Consigne A —
Répondez aux questions suivantes à partir du texte sur Théroigne de Méricourt ci-dessous :
(i) En quelle année Anne-Josèphe Terwagne est-elle née ?
(ii) Dans quelle ville s'installe-t-elle comme chanteuse lyrique ?
(iii) Quels jours se mêle-t-elle à la marche des femmes sur Versailles ?

──────── Texte présenté ────────

Portant sabre et pistolets, elle était la quatrième de couverture du premier numéro de Femmes en Résistance ; Théroigne de Méricourt. Véritable figure de la Révolution, elle participe à la prise de la Bastille et défend les droits civiques des femmes.

Par Laurence Dionigi, membre du Club Femmes ici et ailleurs, Nice

Née en 1762, surnommée “Théroigne de Méricourt”, “la belle Liégeoise” ou encore “l’Amazone bleue”, Anne-Josèphe Terwagne est élevée dans une famille aisée du Luxembourg. Orpheline de mère, l’enfant est envoyée au couvent. Elle devient demoiselle de compagnie pour une famille anglaise, puis s’installe à Londres comme chanteuse lyrique.

Quand la Révolution française éclate, elle suit les débats de l’Assemblée nationale. Théroigne de Méricourt est la seule femme présente dans les tribunes. Les 5 et 6 octobre, elle s’est mêlée à la célèbre marche des femmes sur Versailles pour réclamer du pain au Roi et à la Reine. À Paris, Elle tient un salon et fréquente les hommes forts de la révolution, Piéton, Mirabeau et Danton. Habillée en amazone1, elle s’exprime sur l’égalité entre les faibles et les puissants en prenant la parole aux côtés de Marat ou Desmoulins au club des Cordeliers. Aux côtés d’Olympe de Gouges, Etta Palm d’Aelders, Pauline Léon ou Claire Lacombe, ces nouvelles féministes créent des “clubs féminins patriotiques”. Elles y défendent les droits civiques des femmes, exigent le droit de vote, l’instruction des filles, le port des armes, l’abolition de l’esclavage et de la royauté.

──────── Données fournies ────────

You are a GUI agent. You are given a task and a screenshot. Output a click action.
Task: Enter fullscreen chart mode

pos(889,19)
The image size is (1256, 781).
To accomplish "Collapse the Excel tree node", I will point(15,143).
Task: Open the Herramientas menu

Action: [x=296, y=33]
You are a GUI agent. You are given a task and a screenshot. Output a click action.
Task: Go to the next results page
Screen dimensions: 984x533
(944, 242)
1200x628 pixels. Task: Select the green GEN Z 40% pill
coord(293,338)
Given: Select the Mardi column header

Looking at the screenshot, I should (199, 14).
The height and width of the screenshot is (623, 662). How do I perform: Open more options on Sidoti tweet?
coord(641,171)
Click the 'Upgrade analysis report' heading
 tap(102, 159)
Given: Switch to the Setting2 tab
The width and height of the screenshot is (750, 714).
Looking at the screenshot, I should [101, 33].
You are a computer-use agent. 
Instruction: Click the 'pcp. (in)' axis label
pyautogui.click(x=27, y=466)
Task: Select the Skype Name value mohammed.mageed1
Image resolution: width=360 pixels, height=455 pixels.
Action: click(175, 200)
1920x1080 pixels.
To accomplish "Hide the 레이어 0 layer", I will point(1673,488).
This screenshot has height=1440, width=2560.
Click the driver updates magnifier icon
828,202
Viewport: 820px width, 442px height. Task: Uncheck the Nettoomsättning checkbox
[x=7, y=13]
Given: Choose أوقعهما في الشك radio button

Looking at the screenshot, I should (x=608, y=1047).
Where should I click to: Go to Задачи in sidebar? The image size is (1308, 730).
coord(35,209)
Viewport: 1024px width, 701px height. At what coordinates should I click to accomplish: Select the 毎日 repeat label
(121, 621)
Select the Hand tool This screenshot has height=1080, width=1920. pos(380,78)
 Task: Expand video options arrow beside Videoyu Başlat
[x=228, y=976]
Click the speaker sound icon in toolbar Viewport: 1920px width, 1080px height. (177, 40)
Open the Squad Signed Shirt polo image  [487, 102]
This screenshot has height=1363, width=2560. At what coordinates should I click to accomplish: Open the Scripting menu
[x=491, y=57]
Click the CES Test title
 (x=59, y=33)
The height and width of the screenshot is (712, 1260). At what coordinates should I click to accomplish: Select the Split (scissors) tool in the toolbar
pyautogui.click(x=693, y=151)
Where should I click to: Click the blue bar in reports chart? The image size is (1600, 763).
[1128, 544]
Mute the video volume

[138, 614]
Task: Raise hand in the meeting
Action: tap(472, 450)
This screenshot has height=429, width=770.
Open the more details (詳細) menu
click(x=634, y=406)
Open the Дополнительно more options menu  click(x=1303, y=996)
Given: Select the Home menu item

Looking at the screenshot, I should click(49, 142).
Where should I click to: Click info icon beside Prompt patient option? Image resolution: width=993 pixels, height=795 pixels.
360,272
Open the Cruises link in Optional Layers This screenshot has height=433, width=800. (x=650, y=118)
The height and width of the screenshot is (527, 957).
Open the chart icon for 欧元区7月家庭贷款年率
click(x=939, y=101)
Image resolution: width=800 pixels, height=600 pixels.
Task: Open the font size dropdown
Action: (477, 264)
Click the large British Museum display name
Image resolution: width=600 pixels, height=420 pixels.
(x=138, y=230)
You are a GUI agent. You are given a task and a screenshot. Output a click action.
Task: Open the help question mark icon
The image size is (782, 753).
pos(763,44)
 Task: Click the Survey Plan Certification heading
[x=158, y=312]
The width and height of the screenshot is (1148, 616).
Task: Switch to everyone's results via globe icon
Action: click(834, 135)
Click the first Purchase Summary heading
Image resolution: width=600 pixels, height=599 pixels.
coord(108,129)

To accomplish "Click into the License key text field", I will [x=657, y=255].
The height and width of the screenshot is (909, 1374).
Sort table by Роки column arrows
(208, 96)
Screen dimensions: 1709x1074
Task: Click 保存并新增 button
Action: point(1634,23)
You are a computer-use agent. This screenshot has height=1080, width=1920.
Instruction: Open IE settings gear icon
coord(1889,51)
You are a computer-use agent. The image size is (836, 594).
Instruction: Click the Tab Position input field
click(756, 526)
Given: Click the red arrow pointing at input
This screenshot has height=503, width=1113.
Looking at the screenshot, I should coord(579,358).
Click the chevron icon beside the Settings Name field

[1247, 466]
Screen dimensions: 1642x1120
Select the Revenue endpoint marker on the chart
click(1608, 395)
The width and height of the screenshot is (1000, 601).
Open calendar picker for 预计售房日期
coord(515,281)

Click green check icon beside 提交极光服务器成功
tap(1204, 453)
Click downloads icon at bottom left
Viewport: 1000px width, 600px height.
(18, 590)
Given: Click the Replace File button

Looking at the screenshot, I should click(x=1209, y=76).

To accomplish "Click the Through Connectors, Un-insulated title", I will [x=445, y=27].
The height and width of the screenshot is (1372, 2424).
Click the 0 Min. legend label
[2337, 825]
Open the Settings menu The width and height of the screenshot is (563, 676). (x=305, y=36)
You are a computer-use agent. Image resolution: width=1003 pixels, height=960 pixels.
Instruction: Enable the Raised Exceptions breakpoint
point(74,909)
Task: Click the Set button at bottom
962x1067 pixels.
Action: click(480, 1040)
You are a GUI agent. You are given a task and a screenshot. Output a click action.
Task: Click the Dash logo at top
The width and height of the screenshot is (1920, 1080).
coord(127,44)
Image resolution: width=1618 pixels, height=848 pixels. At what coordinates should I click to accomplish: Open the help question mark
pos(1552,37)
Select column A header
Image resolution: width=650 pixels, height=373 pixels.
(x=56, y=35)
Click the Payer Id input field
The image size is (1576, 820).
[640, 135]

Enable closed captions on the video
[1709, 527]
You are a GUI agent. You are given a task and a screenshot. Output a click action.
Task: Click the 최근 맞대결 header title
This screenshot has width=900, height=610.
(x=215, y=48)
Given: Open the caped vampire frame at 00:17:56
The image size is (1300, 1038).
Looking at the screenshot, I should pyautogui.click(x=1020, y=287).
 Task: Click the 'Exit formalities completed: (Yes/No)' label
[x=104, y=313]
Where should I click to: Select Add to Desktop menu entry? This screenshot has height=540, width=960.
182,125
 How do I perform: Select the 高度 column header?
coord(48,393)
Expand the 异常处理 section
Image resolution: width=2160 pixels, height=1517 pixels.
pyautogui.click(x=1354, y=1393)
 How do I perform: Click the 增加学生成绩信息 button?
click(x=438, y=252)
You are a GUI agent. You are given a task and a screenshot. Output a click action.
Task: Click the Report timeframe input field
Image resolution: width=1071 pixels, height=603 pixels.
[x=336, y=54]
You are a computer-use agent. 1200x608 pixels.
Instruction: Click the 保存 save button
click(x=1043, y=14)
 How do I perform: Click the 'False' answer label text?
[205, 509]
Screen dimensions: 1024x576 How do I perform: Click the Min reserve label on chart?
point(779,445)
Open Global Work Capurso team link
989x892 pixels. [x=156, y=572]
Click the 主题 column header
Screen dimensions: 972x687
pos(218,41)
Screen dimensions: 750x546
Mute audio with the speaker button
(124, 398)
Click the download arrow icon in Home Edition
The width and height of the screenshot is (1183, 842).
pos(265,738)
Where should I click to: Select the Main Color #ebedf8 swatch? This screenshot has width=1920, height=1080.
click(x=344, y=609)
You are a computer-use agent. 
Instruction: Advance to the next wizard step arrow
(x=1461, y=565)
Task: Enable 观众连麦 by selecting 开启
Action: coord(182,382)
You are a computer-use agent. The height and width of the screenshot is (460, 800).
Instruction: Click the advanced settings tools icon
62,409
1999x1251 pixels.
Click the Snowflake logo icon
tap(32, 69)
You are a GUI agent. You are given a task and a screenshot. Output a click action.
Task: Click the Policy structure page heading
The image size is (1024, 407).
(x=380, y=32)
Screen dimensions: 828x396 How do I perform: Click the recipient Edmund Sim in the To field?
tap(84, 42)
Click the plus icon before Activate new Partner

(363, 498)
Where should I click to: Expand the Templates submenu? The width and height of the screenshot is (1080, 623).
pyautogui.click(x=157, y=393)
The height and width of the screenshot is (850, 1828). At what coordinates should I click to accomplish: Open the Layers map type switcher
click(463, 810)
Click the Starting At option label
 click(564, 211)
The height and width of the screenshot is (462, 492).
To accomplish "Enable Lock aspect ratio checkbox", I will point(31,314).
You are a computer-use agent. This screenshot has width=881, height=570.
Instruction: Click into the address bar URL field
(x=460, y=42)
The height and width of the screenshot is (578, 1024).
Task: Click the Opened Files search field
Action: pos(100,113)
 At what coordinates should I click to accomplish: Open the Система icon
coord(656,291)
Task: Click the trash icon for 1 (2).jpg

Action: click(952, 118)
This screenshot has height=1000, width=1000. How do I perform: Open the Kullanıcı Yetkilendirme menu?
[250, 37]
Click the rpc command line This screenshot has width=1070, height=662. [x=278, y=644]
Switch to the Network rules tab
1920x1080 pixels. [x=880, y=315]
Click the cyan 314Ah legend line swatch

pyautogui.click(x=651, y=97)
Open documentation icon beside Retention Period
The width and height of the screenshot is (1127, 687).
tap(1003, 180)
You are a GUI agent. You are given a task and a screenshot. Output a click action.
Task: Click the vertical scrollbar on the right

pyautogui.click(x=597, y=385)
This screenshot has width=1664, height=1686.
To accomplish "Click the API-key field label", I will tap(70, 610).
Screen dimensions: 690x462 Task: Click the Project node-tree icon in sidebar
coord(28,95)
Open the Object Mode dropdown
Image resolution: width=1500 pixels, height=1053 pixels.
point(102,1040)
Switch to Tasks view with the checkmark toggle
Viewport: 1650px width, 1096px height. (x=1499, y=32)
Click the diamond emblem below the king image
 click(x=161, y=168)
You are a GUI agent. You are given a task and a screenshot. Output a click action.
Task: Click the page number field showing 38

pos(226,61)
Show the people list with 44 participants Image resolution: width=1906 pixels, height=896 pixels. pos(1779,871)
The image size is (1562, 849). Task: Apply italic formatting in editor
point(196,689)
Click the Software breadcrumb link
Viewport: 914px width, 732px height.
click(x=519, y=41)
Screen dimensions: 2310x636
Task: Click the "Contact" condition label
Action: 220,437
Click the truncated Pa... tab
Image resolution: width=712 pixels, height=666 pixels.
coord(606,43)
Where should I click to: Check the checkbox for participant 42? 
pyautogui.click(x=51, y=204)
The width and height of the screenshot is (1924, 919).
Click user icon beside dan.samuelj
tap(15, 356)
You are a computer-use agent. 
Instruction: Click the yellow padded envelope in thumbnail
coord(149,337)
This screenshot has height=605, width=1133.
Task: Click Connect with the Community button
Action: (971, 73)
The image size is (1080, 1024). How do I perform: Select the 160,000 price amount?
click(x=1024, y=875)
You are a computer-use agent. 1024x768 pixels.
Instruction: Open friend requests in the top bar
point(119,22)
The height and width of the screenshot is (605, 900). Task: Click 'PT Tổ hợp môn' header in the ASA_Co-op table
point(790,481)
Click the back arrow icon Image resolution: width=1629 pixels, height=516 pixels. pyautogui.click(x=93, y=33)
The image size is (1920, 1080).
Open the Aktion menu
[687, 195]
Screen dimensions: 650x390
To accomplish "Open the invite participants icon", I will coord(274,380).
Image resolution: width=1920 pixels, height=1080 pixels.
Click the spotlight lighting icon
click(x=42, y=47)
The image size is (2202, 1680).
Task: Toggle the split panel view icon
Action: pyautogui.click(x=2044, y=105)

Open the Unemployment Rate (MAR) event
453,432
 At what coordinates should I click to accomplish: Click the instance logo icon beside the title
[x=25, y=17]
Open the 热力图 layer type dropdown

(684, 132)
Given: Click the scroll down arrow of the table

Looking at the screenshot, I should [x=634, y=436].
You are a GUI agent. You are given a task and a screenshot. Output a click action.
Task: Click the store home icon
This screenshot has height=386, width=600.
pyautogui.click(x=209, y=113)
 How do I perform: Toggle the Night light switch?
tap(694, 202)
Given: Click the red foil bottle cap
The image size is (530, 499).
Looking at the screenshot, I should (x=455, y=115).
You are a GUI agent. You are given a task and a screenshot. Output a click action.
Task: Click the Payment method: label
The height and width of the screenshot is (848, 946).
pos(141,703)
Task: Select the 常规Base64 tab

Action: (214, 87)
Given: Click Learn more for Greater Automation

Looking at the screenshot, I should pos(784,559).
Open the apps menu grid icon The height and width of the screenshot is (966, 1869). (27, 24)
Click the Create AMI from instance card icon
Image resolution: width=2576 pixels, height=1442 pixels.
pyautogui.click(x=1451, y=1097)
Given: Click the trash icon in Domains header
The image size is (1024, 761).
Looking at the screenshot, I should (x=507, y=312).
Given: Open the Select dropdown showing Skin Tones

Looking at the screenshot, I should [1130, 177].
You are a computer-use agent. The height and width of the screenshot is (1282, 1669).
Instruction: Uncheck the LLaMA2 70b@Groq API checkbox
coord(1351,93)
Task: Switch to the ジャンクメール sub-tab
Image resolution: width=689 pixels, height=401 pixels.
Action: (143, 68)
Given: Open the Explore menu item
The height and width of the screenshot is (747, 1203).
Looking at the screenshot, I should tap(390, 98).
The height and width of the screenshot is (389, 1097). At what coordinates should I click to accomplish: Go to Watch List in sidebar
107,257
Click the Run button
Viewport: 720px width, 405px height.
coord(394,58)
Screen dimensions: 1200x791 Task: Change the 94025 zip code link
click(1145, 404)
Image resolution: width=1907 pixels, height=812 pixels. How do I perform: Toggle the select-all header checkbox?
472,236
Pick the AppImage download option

────────

Consigne B — Relevez et recopiez chaque ligne des enregistrements qui contient le mot « Layers ».

Réponse rédigée A —
(i) En 1762.
(ii) À Londres.
(iii) Les 5 et 6 octobre.

Réponse rédigée B —
Open the Cruises link in Optional Layers This screenshot has height=433, width=800. (x=650, y=118)
The height and width of the screenshot is (850, 1828). At what coordinates should I click to accomplish: Open the Layers map type switcher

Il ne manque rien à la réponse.